このため、危険ゾーンを一律に広めに設定する場合に比べて、隣接交差点との系統制御に及ぶ悪影響を低減することができる。
【0017】
(2) 本発明の信号制御装置は、車両の速度を速度感知器によって定位置で1台ずつ観測する、単一観測タイプの交通信号制御システム(図6)に採用することもできるが、この場合、1回の制御周期において、1車線に1台ずつしかジレンマ判定を実行することができない。
そこで、本発明の信号制御装置は、1回の制御周期において、流入道路の延長方向に延びる所定の観測範囲で複数の車両の速度及び位置を一括して観測する、空間観測タイプのシステム(図1及び図5)に採用することが好ましい。
【0018】
上記空間観測タイプの交通信号制御システムとしては、複数の車両が無線送信した送信情報をほぼリアルタイムに受信する路側通信機を用いた無線通信タイプ(図1)と、複数の車両を同時に撮影できる画像感知器を用いた画像認識タイプ(図5)とが考えられる。

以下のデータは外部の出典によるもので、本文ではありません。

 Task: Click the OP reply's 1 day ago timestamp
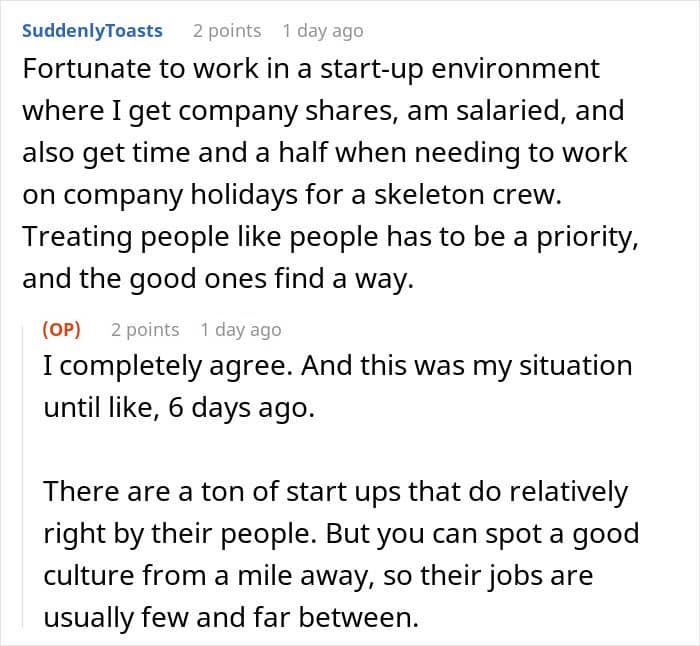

本発明の信号制御装置を、上記空間観測タイプの交通信号制御システムに採用する場合には、前記取得部は、所定の制御周期ごとに、複数の前記車両の速度及び位置を取得可能であり、前記ゾーン設定部は、前記制御周期ごとに、前記車両に対応する前記危険ゾーンを当該車両ごとに設定可能であることが好ましい。
【0019】
(3) この場合、前記判定部において、1回の前記制御周期内に速度及び位置が取得された1又は複数の前記車両のうち、少なくとも1つの前記車両がこれに対応する前記危険ゾーンの走行区間に存在するか否かを判定するようにすればよい。
これにより、1回の制御周期において1車線に1台ずつしかジレンマ判定を実行できない単一観測タイプに比べて、ジレンマ判定をより正確に行うことができる。
【0020】
もっとも、この場合には、1回の制御周期において、複数の車両についてのジレンマ判定が行われるので、例えば大型車を想定して危険ゾーンを一律に広めに設定すると、必要以上の頻度で青信号が継続される可能性が、単一観測タイプの場合に比べてより一層大きくなる。
この点、本発明の信号制御装置では、ゾーン設定部が、制御周期ごとに、車両に対応する危険ゾーンを当該車両ごとに設定するので、1回の制御周期内で複数の車両のジレンマ判定を行う場合でも、当該ジレンマ判定を正確に行うことができる。
【0021】
(4)(5) 本発明の信号制御装置において、前記ゾーン設定部は、前記車両の減速度に基づいて、前記車両に対応する前記危険ゾーンを当該車両ごとに設定することができ、また、前記減速度については、例えば前記車両の車種から決定することができる。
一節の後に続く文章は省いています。